Dataset entries
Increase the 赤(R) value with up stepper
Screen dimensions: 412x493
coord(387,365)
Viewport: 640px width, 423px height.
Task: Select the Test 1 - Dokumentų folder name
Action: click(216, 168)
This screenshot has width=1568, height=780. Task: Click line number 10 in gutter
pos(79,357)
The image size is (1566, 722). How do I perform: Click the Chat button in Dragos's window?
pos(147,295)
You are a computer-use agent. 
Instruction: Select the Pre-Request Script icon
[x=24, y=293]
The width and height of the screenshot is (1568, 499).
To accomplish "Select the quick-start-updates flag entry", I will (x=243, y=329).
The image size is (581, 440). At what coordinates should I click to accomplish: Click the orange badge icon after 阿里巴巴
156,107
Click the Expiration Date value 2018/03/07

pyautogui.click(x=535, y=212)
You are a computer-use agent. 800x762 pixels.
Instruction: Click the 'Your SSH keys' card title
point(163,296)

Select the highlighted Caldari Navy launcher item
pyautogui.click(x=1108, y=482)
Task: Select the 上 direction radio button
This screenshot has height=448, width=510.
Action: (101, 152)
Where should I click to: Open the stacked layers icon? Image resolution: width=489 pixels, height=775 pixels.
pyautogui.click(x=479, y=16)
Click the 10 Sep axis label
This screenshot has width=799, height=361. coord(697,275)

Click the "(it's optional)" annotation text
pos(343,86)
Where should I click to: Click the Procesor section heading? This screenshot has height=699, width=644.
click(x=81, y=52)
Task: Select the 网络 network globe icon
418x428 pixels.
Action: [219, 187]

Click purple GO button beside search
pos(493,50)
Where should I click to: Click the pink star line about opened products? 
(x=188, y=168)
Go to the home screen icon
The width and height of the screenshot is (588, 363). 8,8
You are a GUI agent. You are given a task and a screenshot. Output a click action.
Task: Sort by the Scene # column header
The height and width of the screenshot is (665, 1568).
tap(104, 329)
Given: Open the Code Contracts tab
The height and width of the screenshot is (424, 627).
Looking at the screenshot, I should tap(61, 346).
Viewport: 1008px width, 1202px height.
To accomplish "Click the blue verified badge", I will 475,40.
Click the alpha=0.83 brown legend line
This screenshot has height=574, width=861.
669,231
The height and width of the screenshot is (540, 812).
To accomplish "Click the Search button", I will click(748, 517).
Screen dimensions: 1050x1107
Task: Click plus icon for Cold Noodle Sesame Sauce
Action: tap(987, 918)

# [WORK TO BE COMPLETED]
Write out the records again, exactly as given.

# [TASK ANSWER]
Increase the 赤(R) value with up stepper
Screen dimensions: 412x493
coord(387,365)
Viewport: 640px width, 423px height.
Task: Select the Test 1 - Dokumentų folder name
Action: click(216, 168)
This screenshot has width=1568, height=780. Task: Click line number 10 in gutter
pos(79,357)
The image size is (1566, 722). How do I perform: Click the Chat button in Dragos's window?
pos(147,295)
You are a computer-use agent. 
Instruction: Select the Pre-Request Script icon
[x=24, y=293]
The width and height of the screenshot is (1568, 499).
To accomplish "Select the quick-start-updates flag entry", I will (x=243, y=329).
The image size is (581, 440). At what coordinates should I click to accomplish: Click the orange badge icon after 阿里巴巴
156,107
Click the Expiration Date value 2018/03/07

pyautogui.click(x=535, y=212)
You are a computer-use agent. 800x762 pixels.
Instruction: Click the 'Your SSH keys' card title
point(163,296)

Select the highlighted Caldari Navy launcher item
pyautogui.click(x=1108, y=482)
Task: Select the 上 direction radio button
This screenshot has height=448, width=510.
Action: (101, 152)
Where should I click to: Open the stacked layers icon? Image resolution: width=489 pixels, height=775 pixels.
pyautogui.click(x=479, y=16)
Click the 10 Sep axis label
This screenshot has width=799, height=361. coord(697,275)

Click the "(it's optional)" annotation text
pos(343,86)
Where should I click to: Click the Procesor section heading? This screenshot has height=699, width=644.
click(x=81, y=52)
Task: Select the 网络 network globe icon
418x428 pixels.
Action: [219, 187]

Click purple GO button beside search
pos(493,50)
Where should I click to: Click the pink star line about opened products? 
(x=188, y=168)
Go to the home screen icon
The width and height of the screenshot is (588, 363). 8,8
You are a GUI agent. You are given a task and a screenshot. Output a click action.
Task: Sort by the Scene # column header
The height and width of the screenshot is (665, 1568).
tap(104, 329)
Given: Open the Code Contracts tab
The height and width of the screenshot is (424, 627).
Looking at the screenshot, I should tap(61, 346).
Viewport: 1008px width, 1202px height.
To accomplish "Click the blue verified badge", I will 475,40.
Click the alpha=0.83 brown legend line
This screenshot has height=574, width=861.
669,231
The height and width of the screenshot is (540, 812).
To accomplish "Click the Search button", I will click(748, 517).
Screen dimensions: 1050x1107
Task: Click plus icon for Cold Noodle Sesame Sauce
Action: tap(987, 918)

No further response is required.